# TASK REQUIREMENTS
Could you copy each line of the entries that contains "book"?

# MATERIALS PROVIDED
Start of Block
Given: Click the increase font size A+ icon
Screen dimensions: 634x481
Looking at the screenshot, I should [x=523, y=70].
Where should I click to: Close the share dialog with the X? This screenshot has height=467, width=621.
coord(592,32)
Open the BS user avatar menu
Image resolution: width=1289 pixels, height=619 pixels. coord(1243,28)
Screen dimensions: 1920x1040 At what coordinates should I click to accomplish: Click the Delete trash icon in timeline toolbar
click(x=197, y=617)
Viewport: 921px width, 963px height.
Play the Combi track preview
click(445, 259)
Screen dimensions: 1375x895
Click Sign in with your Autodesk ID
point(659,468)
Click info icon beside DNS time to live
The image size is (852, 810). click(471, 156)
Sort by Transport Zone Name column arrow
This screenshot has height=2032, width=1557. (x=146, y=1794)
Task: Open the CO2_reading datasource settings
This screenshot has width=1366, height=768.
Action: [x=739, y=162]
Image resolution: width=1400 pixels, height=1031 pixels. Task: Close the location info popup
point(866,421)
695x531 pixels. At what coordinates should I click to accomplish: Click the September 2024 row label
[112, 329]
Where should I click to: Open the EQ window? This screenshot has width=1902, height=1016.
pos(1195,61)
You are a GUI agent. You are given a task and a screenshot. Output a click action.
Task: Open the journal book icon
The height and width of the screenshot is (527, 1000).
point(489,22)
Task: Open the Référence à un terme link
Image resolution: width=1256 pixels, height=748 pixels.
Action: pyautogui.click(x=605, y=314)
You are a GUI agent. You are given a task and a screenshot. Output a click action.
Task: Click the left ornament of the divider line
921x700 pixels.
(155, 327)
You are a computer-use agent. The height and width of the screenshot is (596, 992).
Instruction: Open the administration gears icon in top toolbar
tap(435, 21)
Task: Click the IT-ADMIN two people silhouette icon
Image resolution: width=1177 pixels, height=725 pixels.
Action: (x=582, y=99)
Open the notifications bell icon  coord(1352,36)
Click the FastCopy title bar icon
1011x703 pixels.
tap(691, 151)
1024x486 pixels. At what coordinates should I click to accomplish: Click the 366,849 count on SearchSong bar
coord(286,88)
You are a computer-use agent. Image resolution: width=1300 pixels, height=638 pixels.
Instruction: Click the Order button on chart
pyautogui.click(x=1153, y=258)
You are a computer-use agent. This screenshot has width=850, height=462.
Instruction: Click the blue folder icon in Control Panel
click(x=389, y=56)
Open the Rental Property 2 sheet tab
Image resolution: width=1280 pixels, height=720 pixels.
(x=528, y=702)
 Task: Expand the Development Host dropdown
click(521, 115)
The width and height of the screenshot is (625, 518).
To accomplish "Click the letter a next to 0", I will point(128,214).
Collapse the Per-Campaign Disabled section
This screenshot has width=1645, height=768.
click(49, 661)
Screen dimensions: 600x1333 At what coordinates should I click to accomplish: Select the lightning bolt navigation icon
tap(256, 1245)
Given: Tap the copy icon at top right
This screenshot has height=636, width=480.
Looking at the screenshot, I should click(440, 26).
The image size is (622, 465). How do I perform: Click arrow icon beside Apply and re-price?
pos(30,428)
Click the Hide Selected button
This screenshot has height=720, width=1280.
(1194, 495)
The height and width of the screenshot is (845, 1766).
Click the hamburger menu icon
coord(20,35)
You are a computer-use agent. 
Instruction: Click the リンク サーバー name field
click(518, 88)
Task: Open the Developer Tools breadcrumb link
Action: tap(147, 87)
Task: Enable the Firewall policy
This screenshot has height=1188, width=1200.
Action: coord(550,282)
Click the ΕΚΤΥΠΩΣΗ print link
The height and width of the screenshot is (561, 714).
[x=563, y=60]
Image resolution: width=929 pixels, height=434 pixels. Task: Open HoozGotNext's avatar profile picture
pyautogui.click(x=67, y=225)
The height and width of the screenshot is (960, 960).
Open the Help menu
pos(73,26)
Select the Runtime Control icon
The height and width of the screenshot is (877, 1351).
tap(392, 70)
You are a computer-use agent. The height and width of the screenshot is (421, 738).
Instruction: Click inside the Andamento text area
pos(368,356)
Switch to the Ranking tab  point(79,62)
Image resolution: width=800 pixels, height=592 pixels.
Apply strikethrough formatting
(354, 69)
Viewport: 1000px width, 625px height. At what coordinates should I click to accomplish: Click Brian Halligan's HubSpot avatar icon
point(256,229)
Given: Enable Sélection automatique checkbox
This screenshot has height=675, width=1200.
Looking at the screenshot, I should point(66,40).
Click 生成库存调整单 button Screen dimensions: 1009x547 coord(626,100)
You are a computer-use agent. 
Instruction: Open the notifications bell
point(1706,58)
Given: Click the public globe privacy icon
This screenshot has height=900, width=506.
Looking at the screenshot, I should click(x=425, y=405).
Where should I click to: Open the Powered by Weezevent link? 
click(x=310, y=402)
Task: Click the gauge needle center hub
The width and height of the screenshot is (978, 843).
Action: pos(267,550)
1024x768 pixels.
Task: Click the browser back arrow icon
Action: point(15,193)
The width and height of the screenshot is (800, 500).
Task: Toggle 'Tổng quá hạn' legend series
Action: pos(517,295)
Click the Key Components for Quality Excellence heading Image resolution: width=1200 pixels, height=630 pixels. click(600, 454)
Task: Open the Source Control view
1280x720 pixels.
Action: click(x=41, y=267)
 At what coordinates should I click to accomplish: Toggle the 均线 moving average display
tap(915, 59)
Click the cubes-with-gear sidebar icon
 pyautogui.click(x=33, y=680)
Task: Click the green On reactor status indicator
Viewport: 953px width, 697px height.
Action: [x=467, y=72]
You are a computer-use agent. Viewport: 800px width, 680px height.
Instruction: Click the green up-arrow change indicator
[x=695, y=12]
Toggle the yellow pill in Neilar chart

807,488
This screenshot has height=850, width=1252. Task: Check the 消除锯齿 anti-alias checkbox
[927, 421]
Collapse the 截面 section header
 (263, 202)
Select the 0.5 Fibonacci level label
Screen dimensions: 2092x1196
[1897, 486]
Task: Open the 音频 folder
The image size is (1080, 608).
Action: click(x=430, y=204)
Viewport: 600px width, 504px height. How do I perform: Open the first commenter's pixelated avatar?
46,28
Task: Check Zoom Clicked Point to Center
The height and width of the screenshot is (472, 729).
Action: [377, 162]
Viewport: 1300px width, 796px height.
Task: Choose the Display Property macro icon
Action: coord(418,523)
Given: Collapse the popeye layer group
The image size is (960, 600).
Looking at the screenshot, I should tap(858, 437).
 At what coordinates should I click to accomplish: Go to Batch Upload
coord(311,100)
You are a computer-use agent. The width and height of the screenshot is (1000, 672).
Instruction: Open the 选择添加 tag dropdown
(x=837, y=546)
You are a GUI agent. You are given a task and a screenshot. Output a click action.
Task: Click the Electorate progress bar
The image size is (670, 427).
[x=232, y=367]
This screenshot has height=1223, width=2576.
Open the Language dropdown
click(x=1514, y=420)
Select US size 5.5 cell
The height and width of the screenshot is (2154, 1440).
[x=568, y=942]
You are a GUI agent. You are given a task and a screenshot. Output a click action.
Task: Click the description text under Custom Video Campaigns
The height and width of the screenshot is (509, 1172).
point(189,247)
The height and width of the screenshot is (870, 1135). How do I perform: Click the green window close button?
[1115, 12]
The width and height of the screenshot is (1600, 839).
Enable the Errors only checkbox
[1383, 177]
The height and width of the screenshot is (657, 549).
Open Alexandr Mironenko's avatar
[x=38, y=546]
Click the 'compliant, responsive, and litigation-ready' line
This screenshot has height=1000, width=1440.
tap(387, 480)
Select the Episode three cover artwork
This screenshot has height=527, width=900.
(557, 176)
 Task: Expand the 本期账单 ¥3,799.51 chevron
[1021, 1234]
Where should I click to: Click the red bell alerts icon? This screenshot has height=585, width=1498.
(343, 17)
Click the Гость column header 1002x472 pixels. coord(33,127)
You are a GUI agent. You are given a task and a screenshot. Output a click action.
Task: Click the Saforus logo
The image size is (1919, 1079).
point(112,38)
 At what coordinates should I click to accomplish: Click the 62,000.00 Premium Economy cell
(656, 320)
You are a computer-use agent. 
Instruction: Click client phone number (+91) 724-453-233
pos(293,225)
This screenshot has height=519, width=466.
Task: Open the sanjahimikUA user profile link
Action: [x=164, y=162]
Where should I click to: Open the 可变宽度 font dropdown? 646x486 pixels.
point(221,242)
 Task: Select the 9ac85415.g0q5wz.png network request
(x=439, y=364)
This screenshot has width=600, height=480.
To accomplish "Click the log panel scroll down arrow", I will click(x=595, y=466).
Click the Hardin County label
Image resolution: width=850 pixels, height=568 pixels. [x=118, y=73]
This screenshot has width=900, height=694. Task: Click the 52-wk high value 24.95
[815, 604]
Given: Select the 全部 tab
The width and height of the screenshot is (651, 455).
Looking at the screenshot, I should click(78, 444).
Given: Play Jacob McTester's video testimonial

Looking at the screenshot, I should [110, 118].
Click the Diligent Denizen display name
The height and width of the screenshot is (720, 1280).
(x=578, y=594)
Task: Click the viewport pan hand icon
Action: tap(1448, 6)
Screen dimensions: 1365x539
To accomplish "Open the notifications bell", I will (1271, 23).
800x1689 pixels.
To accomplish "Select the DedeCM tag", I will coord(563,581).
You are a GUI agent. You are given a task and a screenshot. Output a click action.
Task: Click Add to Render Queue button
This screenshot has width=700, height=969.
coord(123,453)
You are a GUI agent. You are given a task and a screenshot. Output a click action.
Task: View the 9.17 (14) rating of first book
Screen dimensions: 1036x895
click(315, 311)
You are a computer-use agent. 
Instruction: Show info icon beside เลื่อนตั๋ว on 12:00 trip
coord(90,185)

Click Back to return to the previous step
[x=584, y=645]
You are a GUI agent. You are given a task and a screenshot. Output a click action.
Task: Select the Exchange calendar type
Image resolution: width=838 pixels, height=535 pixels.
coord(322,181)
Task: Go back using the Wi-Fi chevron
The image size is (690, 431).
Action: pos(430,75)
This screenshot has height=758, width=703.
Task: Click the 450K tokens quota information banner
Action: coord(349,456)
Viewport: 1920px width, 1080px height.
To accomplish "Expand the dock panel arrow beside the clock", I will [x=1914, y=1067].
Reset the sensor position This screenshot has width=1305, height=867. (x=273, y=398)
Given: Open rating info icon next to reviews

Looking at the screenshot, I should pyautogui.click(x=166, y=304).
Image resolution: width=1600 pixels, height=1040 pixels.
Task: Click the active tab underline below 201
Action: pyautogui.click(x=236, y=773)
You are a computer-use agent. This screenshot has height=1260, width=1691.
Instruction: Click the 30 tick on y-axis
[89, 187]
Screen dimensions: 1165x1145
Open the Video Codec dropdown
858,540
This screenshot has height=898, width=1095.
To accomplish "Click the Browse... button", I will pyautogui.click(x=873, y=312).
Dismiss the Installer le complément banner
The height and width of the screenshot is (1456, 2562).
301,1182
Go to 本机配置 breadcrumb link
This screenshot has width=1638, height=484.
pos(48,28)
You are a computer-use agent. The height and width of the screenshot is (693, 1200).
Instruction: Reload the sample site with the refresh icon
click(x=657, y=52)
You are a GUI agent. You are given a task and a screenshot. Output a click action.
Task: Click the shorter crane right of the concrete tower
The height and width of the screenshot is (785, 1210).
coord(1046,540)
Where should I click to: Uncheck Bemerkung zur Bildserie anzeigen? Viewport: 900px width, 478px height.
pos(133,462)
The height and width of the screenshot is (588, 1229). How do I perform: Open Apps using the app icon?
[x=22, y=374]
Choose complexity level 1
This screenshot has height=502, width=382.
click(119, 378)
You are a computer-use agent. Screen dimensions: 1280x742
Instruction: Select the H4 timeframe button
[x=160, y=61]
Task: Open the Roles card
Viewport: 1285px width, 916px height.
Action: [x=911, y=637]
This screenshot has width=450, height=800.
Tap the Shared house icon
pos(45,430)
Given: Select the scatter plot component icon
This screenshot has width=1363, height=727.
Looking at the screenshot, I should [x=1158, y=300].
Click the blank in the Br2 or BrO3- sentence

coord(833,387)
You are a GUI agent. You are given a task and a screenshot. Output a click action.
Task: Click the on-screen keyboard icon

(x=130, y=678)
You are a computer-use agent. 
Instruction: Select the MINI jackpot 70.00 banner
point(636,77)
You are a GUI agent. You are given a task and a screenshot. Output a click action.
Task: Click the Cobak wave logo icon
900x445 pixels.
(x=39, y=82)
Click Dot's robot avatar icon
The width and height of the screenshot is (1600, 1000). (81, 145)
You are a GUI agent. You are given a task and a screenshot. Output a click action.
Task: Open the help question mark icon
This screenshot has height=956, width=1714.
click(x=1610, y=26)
End of Block
# TASK OUTPUT
Task: Open the journal book icon
Task: View the 9.17 (14) rating of first book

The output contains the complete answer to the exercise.